PROBLEMA: Incontinencia
INTERVENCIÓN:
Es muy importante distinguir entre una incontinencia real, es decir, cuando el cerebro se ha deteriorado tanto que no es capaz de ejercer el control de la retención de la orina, o tiene una infección urinaria, o si el enfermo se orina porque no encuentra o no sabe cómo utilizar el baño, entre otras razones.
La manera de conservar la continencia hasta que el cerebro falla es llevando al enfermo cada dos horas al baño. En caso de que exista incontinencia nocturna, podemos utilizar empapadores sólo por la noche. En este caso, debemos conocer los riesgos de infecciones urinarias, familiarizándonos con sus síntomas.

PROBLEMA: Comunicación
INTERVENCIÓN:
Es preciso descartar déficits sensoriales y paliarlos si existen. En todo caso, que oiga menos o que padezca una demencia no son motivo para excluirlo de la conversación.
Integrar al paciente con demencia en las conversaciones familiares, le hará que se sienta miembro del grupo, evitando el aislamiento que contribuirá a un mayor deterioro del lenguaje.
En esta situación podemos reconocer dos problemas:
Entender al enfermo.
Que el enfermo nos entienda.
Lo primero que debemos hacer es conectar con él, por lo que se hace necesario un acercamiento físico con contacto visual. La comunicación puede establecerse de dos formas:
Verbal: hablando lenta y claramente. Lenguaje concreto, frases cortas y sencillas, dar un solo mensaje cada vez. Repetir cuantas veces sea necesario.
No verbal: cercanía física, mirar de frente y a la misma altura, tocar al enfermo para tranquilizarle, entonación adecuada.
Hay que resaltar que no sólo comunicamos con nuestras palabras, sino que también lo hacemos con nuestro cuerpo. Si nos sentimos nerviosos o cansados, es mejor esperar otro momento para contactar ya que transmitiremos nuestro malestar. Se hace necesario que coincidan palabras y actitudes (gritarle "tranquilízate", resultará contradictorio para él).
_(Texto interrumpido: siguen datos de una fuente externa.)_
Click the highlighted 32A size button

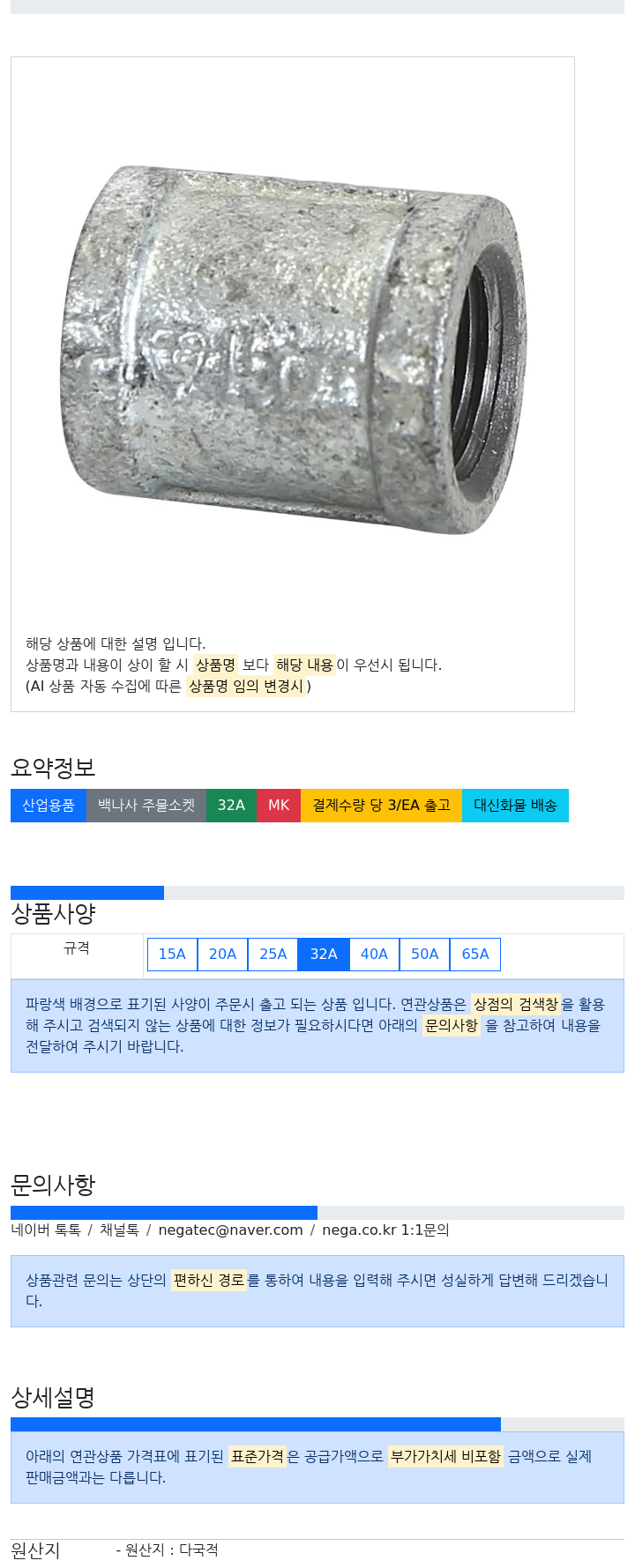point(324,954)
MODIFICACIONES EN EL DOMICILIO
La casa es, por regla general, el lugar donde el enfermo con demencia se encuentra más confortable. De ahí la importancia de cuidar con esmero el hogar, procurando adaptarlo a las necesidades que crea la nueva situación, intentando con ello:
Facilitar las actividades de la vida diaria.
Prevenir accidentes.
Una casa ordenada y con pocos objetos de decoración, favorece la seguridad del enfermo. Evitaremos obstáculos en los pasillos y la utilización de alfombras.
Los objetos peligrosos (plancha, productos de limpieza, de ferretería, medicamentos, etc.) deben estar siempre en lugar seguro, fuera de su alcance. A menudo es preciso adaptar un ropero que tenga cerradura.
La cocina y el baño son lugares de accidentes frecuentes, por lo que es conveniente adaptarlos buscando la seguridad. A menudo es preciso cerrarlos con llave para evitar que el enfermo pueda entrar. El baño debe adaptarse a sus condiciones físicas: suelo antideslizante, asas de apoyo en zona de ducha y zona de inodoro y cambiar la bañera por un plato de ducha.
Una buena iluminación es muy importante para ayudarle en sus dificultades de orientación, procurando que no haya ni demasiada luz ni oscuridad. Es bueno señalizar los puntos de luz para que sea fácil su localización (por ejemplo, poniendo cinta fosforescente en los interruptores). La utilización de pequeñas bombillas encendidas por la noche en los pasillos es también de gran utilidad.